[WHAT IS ASKED]
Rewrite all the records below with "screenshot" replaced by "image" and nothing else changed. Leave the pictures out.

[LISTED ENTRIES]

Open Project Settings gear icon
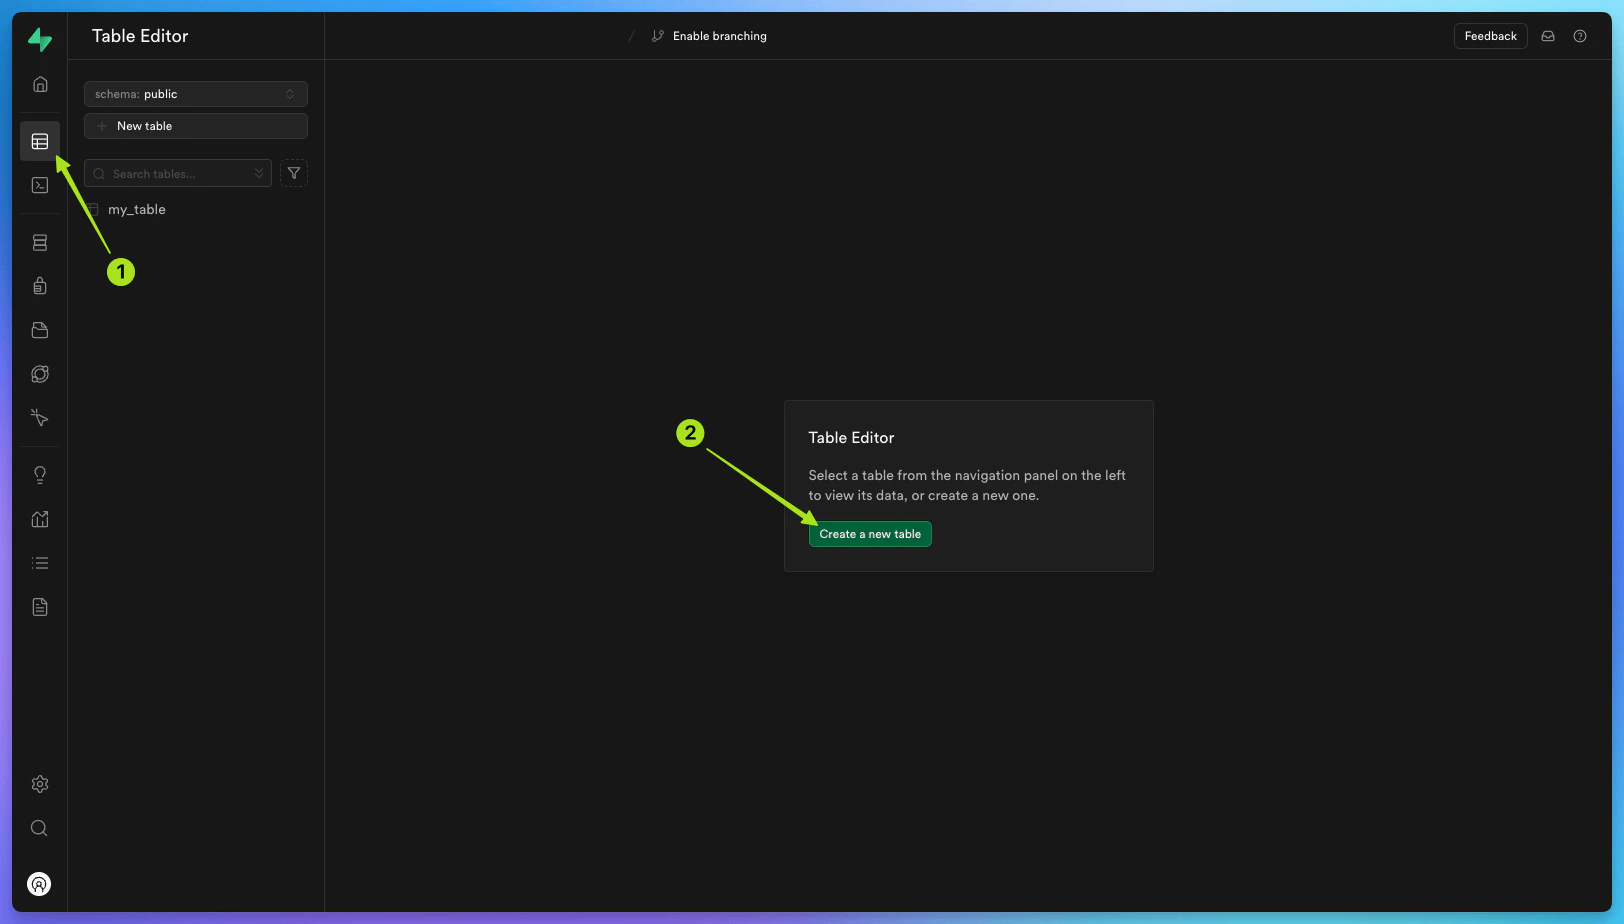The image size is (1624, 924). 40,784
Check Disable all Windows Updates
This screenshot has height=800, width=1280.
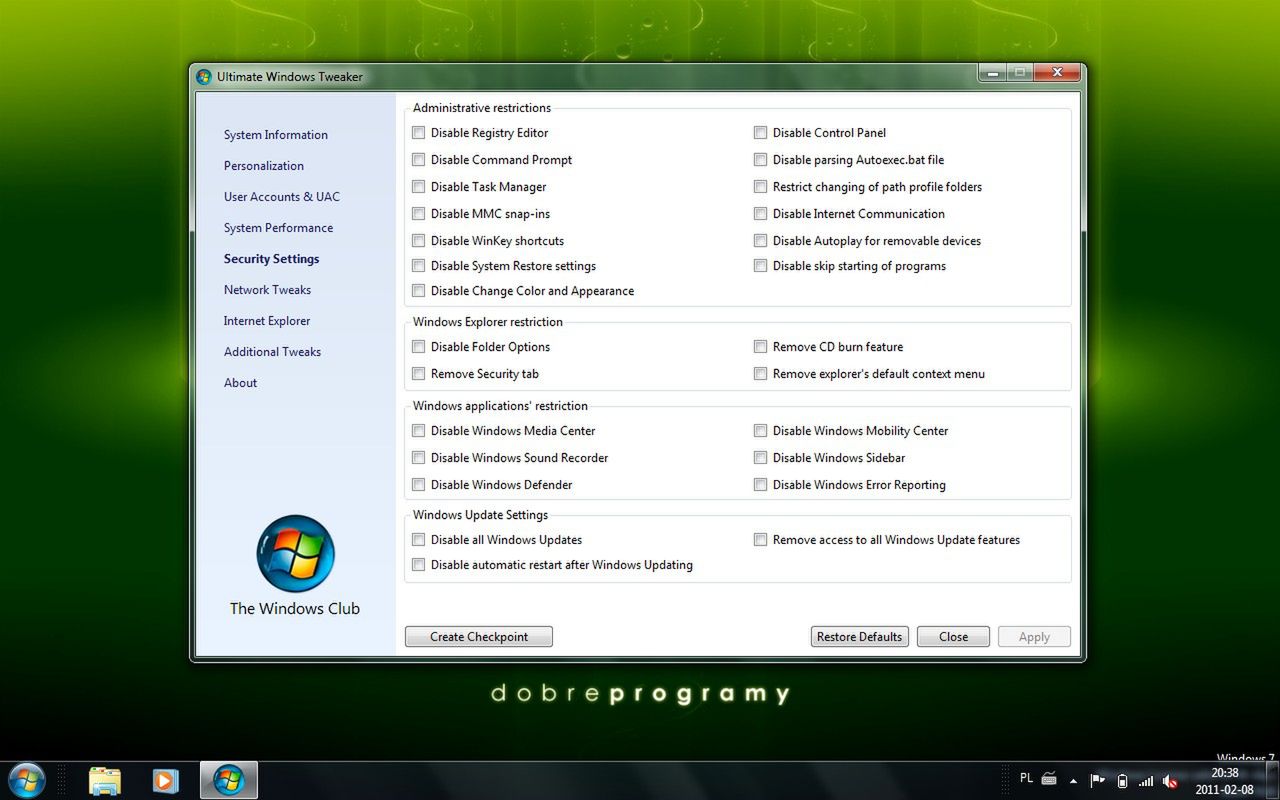click(x=418, y=539)
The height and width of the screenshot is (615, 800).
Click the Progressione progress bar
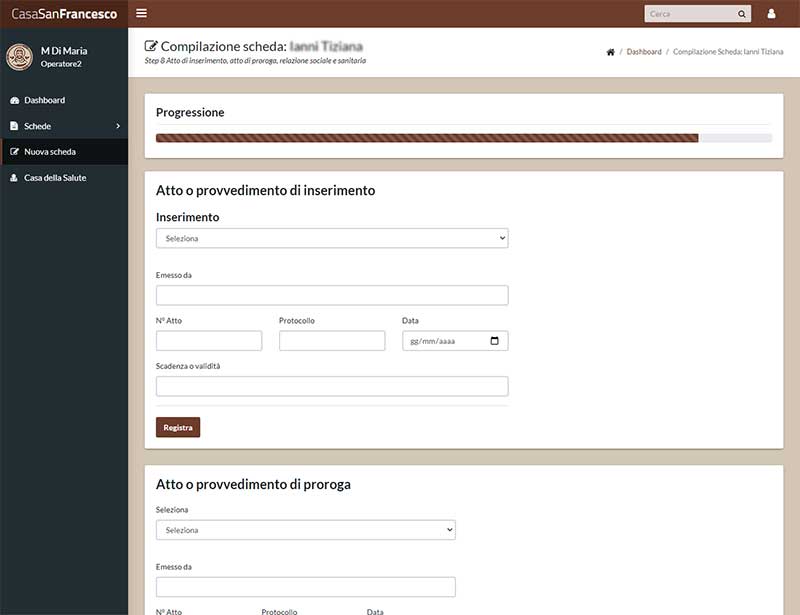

[TASK OUTPUT]
Open Project Settings gear icon
The image size is (1624, 924). 40,784
Check Disable all Windows Updates
This image has height=800, width=1280.
click(x=418, y=539)
The height and width of the image is (615, 800).
Click the Progressione progress bar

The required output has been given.